A young man I watched grow up here in our small Oklahoma town is now a celebrity photographer in New York. He asked one of his famous author friends to recommend me to the friend’s agent, then told me to write to said agent, dropping her well-loved client’s name.
She was gracious, but had a full stable of authors. Maybe another time. I have tried again. She has a great reputation. She doesn’t need me.
Four times I have actually signed with agents. Two of those immediately suffered career-ending ailments. I swear said ailments had nothing to do with me or my work.
A fledgling agent who had worked in publishing for years, liked my writing quite a lot. For weeks we telephoned back and forth, tweaking the manuscript. She had sound ideas and genuinely liked the work and me. We had great rapport. When we agreed the pages were ready, she hand-carried the manuscript to an editor friend.
She called me that evening in tears. We had our first rejection. I tried to comfort her as she sobbed long minutes over the phone, but she was inconsolable.
“I cannot stand this,” she said. “I’m not tough enough to take this kind of treatment.”

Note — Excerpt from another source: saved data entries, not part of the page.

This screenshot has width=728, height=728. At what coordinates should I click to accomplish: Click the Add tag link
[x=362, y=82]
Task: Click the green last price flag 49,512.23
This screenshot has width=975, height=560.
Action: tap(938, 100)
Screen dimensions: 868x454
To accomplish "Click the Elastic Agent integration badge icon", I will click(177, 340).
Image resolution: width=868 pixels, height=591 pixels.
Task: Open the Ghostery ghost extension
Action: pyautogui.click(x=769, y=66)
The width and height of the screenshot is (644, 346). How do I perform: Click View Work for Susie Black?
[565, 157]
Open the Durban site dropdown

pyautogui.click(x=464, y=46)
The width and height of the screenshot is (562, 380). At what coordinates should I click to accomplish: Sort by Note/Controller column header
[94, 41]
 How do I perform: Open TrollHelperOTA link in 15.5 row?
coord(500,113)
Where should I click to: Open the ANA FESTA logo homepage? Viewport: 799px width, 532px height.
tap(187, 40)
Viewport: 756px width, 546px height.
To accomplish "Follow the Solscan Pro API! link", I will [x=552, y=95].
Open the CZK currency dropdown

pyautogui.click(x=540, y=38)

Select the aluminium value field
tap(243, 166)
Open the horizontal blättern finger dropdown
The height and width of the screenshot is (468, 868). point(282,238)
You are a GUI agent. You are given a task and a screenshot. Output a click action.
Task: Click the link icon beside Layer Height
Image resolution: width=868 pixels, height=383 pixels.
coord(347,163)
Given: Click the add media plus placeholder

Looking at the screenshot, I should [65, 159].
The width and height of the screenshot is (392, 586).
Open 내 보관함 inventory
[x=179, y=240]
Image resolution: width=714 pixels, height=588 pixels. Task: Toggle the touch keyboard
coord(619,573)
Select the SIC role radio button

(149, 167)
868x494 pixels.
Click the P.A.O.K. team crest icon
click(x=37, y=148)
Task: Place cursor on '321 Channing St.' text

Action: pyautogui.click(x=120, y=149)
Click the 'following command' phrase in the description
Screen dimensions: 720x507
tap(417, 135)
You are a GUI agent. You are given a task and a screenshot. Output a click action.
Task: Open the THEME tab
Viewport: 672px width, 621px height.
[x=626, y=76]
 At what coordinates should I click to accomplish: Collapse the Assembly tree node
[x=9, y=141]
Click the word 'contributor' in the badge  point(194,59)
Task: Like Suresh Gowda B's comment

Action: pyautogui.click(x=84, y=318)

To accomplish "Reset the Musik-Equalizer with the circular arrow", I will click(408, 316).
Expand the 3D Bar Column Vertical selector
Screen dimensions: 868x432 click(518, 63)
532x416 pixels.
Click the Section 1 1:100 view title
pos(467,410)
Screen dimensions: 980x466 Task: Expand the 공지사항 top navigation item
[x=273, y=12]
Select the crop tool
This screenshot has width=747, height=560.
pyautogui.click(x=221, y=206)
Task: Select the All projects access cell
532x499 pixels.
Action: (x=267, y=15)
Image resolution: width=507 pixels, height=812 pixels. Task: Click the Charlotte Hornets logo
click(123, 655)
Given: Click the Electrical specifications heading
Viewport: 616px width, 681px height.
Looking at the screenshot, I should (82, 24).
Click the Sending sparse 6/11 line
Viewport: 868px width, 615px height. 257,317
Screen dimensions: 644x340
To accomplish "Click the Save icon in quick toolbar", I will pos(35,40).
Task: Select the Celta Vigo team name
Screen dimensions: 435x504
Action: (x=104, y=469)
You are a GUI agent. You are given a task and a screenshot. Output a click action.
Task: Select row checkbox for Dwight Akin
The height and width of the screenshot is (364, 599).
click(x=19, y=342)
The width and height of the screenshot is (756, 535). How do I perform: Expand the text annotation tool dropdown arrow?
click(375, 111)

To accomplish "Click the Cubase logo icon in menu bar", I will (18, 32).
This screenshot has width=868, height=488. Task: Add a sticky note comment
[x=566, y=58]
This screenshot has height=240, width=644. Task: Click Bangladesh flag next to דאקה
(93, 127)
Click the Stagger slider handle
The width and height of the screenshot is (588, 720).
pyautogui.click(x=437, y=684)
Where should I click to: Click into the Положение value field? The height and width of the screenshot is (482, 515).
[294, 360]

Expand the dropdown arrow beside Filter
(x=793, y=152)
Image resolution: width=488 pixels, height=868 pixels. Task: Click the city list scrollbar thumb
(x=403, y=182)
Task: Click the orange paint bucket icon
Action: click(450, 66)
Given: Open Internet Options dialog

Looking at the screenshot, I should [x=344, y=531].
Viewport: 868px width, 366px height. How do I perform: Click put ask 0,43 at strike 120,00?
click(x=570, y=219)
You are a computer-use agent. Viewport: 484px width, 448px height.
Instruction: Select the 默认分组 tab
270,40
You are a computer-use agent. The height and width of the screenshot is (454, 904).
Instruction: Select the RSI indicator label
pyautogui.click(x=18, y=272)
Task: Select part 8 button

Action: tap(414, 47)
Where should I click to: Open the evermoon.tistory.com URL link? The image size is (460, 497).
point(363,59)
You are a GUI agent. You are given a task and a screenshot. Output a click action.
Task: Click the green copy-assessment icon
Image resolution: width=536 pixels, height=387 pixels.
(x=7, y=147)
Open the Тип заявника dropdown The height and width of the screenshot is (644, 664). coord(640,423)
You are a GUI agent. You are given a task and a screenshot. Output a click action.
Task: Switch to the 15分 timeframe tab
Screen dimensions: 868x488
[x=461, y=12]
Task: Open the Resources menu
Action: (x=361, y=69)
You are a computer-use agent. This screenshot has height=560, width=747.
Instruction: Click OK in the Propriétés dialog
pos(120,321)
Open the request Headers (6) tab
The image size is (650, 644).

“What do you mean? Rejection is part of the game. It will get easier.”
“I don’t want to get used to it,” she said.
“We’ll try again, won’t we?” I asked provoking the sobs all over again.
“She (the editor) is a good friend of mine. If we had any chance of being published in New York, she could make it happen,” she continued, refusing to be comforted.
“What does that mean?” I asked, fearing the answer.
She blew her nose. “Is there any way...could you...make it...” her voice cracked, “Could you make it more compelling? That’s what she said. It just wasn’t compelling enough for her.”
“Sure, I can. I can do that.” Then I thought about it. “What does that mean? I mean, the story itself, or the characters, or what?”
She squeaked, “I don’t know. I’ll call you back tomorrow.” And she hung up.
Her new career was over before it had begun.
When that book was published, eventually, I called to tell her that I’d found a publisher who liked it almost as much as she and I had. We had a lovely visit. I still like her.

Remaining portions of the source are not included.